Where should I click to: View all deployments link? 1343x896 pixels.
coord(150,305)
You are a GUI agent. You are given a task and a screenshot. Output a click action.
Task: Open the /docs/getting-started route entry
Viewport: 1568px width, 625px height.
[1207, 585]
◇ ◇ ◇ ◇
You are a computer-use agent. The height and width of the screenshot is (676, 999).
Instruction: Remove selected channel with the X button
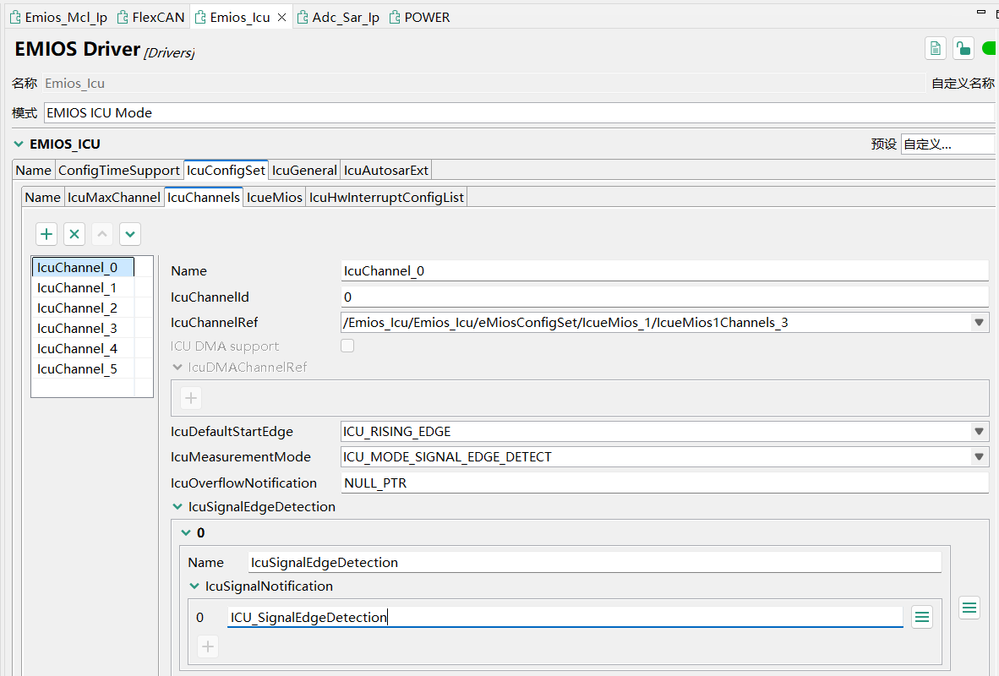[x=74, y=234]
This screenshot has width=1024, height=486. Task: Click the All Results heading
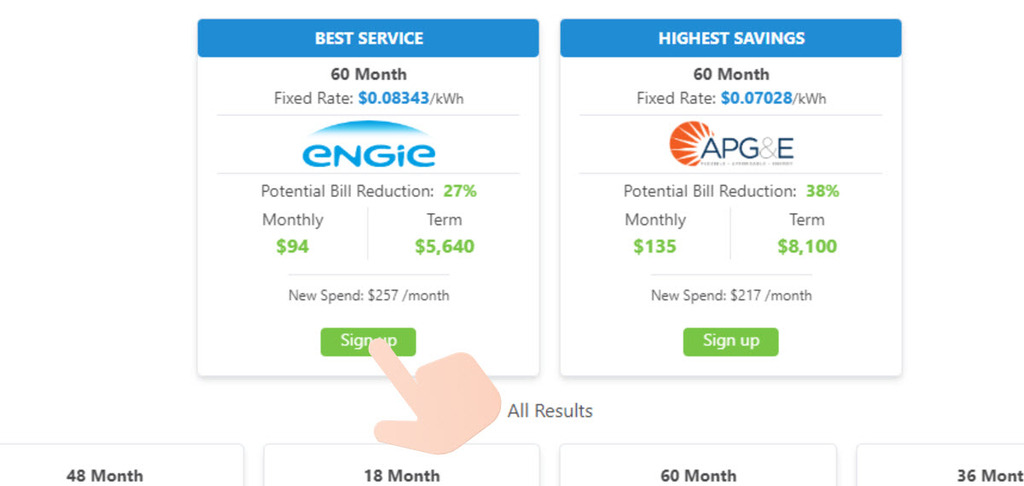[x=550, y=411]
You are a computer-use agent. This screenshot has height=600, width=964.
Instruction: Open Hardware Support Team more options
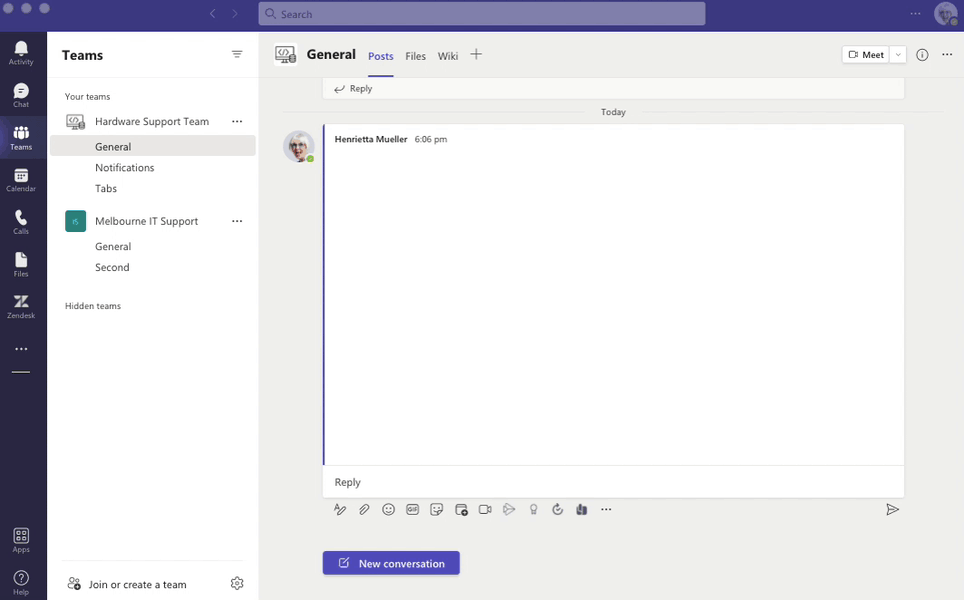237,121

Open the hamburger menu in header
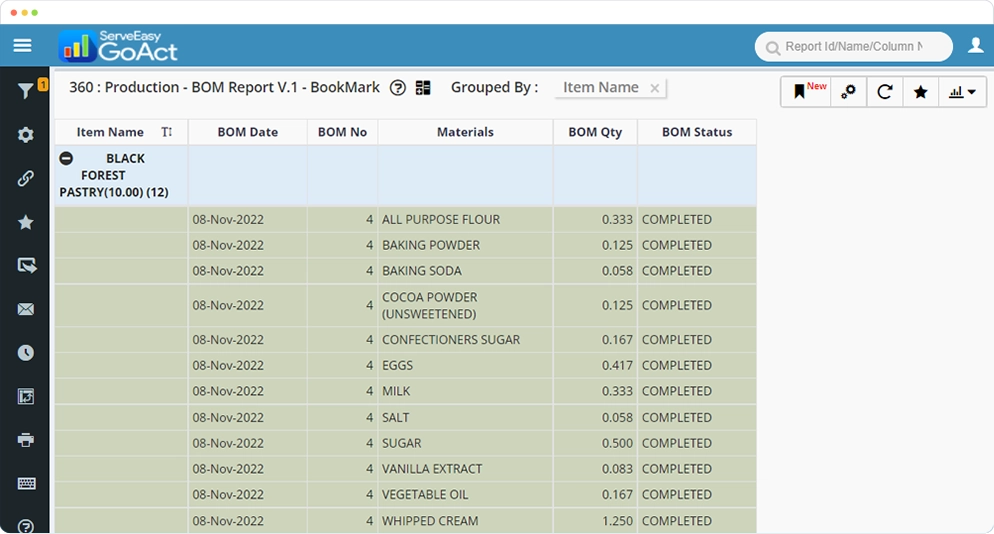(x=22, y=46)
◇ ◇ ◇ ◇
* [THE TASK] Where a line in the listing above includes the string "computer", copy that line.

* [WRITTEN REPLY]
You are a computer-use agent. The height and width of the screenshot is (676, 999).
You are a computer-use agent. This screenshot has height=600, width=964.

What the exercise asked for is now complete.